Granted, hauling yourself out of bed in the middle of the night and tiptoeing around the house to game as quietly as possible isn’t the most enticing of prospects. Nor is using the time that you used to spend jotting down and trying out telephone chat line numbers, watching male enhancement pill infomercials, and trying to elicit cheap thrills by watching scrambled pornography for gaming instead, but having a child is a life-changing event, pal…so you’re going to have to change your life.
When your kids start getting older, chances are that they’re going to inherit your complete lack of athletic ability and dearth of social skills, so they’re going to want to game.
Their desire to share in your hobby means a couple of things. First, you’re going to need to pretend for the moment that you are the responsible one in the equation and make decisions in the best interests of the child. For example, you should steer children of a certain age away from titles like Grand Theft Auto 4, Gears of War, Condemned 2, and Metal Gear Solid 4. Not because of the mature themes or graphic participatory violence, but because a young child’s hands are simply too small and lack the dexterity to manipulate the complicated control schemes properly. There is nothing more frustrating for a parent than to watch their child play a great game really poorly because they can’t work the controls and are too young to read the manual.

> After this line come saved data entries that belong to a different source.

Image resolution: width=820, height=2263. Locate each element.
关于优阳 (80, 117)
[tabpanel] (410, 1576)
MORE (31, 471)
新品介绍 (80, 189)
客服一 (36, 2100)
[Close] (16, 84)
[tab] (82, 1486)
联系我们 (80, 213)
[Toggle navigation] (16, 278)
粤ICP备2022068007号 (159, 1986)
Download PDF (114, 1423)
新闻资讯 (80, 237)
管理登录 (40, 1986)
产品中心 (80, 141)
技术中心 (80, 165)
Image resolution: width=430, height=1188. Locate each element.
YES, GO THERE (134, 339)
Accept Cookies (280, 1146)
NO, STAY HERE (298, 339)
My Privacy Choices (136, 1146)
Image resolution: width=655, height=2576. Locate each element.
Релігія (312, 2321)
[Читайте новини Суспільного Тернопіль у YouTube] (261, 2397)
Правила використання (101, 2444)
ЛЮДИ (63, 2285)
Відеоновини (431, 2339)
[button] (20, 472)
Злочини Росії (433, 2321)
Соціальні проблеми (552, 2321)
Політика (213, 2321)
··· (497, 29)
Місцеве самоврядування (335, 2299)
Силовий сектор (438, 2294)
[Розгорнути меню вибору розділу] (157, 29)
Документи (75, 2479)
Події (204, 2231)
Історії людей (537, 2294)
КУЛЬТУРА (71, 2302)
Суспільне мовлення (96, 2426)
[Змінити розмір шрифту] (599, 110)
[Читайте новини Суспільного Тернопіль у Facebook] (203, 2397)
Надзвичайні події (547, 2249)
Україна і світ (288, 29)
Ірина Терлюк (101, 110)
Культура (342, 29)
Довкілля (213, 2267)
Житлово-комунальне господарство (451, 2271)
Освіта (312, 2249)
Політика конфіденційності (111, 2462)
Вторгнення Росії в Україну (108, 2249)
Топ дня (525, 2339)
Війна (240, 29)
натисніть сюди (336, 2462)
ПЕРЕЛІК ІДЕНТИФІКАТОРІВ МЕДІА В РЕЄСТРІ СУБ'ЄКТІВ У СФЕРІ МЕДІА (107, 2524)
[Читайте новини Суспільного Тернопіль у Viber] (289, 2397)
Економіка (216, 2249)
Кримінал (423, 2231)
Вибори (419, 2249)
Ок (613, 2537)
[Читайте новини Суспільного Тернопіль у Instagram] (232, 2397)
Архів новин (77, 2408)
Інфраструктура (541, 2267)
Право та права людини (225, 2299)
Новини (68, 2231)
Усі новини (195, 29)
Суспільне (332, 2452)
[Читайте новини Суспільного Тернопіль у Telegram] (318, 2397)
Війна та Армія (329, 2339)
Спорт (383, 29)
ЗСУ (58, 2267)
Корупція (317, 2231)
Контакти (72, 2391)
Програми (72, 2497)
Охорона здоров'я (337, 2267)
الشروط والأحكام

The other problem with children wanting to get involved in video gaming is that they will start cutting into your gaming time, which will already be severely limited in the first place. Should you have to curtail your fun in order to let junior waste everyone’s time playing the latest Pixar-themed, shovelware piece of junk?
I say, “Nay!” Your best bet is to turn them on to software that is age-appropriate but still fun for those in the house who can vote. Games like LittleBigPlanet and Guitar Hero are things everyone can get into, and, if you secretly crank up the difficulty, the child will soon give up and begin shutting themselves in their room, wearing black, and writing awful prose poetry into overpriced journals about how ‘stupid’ their parents and their hobby are, how nobody understands their pain, and how when they get older they’re going to run away to San Francisco, work in a socialist coffee shop, and make a ‘statement.’
Meanwhile, you get your console all to yourself and never have to play a movie tie-in game again. Problem solved.
Hopefully some of this helps and remember, as gamers get older our needs are going to change and the industry will have to respond. I, for example, am working on a way to be able to recharge controllers and iPhones by connecting them to a pacemaker. It will work better once I figure out a way to incorporate the rumble feature without stopping some poor slob’s heart.